For many people, IRAs and 401-ks represent their second most valuable asset, after their home. And these assets represent the most frequently litigated issue of estates – because of confusion about how these assets are transferred at the death of the owner.
Most people understand the importance of having a will, but it is important to remember that a will is usually only one component of one’s wealth transfer plan. Cerulli Associates estimates that Americans will engage in a $68 trillion wealth transfer over the next 25 years, with roughly $10 trillion of that transfer occurring through IRAs and 401-k accounts.
It is important to remember that IRAs and 401-ks are transferred at the account owner’s death by beneficiary designation, not by the owner’s will. With longevity increasing, it also increases the unfortunate possibility that the account owner’s offspring may predecease them. What occurs if this happens? That’s where per capita and per stirpes come into play.

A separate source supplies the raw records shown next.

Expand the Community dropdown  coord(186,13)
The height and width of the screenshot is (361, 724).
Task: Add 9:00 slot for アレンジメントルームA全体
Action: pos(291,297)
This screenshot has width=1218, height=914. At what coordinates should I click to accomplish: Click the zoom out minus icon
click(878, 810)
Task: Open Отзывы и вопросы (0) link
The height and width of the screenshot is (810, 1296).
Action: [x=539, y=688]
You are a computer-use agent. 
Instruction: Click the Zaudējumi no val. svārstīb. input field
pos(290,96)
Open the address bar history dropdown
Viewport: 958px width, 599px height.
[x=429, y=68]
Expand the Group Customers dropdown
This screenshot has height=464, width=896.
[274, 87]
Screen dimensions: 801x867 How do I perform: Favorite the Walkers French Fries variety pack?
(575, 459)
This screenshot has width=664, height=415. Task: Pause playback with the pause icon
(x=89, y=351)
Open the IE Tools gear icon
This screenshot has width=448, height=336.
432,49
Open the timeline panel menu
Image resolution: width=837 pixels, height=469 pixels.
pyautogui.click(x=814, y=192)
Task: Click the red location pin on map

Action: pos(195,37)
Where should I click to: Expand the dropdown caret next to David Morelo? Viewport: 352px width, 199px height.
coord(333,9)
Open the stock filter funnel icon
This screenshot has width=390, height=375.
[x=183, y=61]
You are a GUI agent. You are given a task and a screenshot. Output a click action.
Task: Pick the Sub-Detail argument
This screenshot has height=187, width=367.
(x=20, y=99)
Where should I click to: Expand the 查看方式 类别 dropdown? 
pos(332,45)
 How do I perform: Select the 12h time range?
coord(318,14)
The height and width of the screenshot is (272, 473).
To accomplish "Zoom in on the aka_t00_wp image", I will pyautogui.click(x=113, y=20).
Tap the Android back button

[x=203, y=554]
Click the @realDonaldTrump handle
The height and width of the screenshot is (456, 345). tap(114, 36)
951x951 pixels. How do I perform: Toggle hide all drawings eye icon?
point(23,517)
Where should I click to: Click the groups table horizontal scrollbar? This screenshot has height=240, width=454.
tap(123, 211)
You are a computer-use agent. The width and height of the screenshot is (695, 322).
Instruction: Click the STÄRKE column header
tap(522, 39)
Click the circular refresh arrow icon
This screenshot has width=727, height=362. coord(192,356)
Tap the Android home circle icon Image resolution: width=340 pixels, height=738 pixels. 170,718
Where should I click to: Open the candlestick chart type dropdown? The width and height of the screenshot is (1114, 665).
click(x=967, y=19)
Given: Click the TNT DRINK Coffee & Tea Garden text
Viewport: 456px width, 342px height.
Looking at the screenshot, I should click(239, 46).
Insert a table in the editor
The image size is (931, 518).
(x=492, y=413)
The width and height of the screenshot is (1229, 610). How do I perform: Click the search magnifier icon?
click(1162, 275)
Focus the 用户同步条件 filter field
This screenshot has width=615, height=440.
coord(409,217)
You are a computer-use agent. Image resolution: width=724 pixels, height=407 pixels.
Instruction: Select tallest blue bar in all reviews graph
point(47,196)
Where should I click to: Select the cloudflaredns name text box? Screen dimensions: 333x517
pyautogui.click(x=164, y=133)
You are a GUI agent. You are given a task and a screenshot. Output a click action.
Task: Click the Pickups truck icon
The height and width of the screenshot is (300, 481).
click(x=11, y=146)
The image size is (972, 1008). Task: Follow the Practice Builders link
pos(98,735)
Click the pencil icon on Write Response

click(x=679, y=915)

Most beneficiary designation forms default to a per capita distribution in the event one of the primary beneficiaries predeceases the account owner (if not specifically noted). Per capita translates into “per head.” Let’s look at what this actually means. Let’s assume Anne (age 92) recently died with a $1 million IRA. Anne’s IRA account was opened 20 years ago and Anne named her 3 children; Bob, Mary and Lee as primary beneficiaries. Unfortunately, Mary died 8 years ago, but she has 2 surviving children (Emily & Mark). Under a per capita distribution, Anne’s IRA would be divided equally between her two surviving children (Bob & Lee). Mary’s children would receive nothing.
However, let’s assume when Anne opened her IRA she elected a per stirpes distribution. In this case, her IRA would be distributed as follows; 1/3 to Bob, 1/3 to Lee, 1/6 to Emily, and 1/6 to Mark.
As you can see, this seemingly insignificant detail can have enormous consequences. It’s important to know that your beneficiary designations align with your wealth transfer intentions, and we recommend regularly reviewing them to assure their continued appropriateness.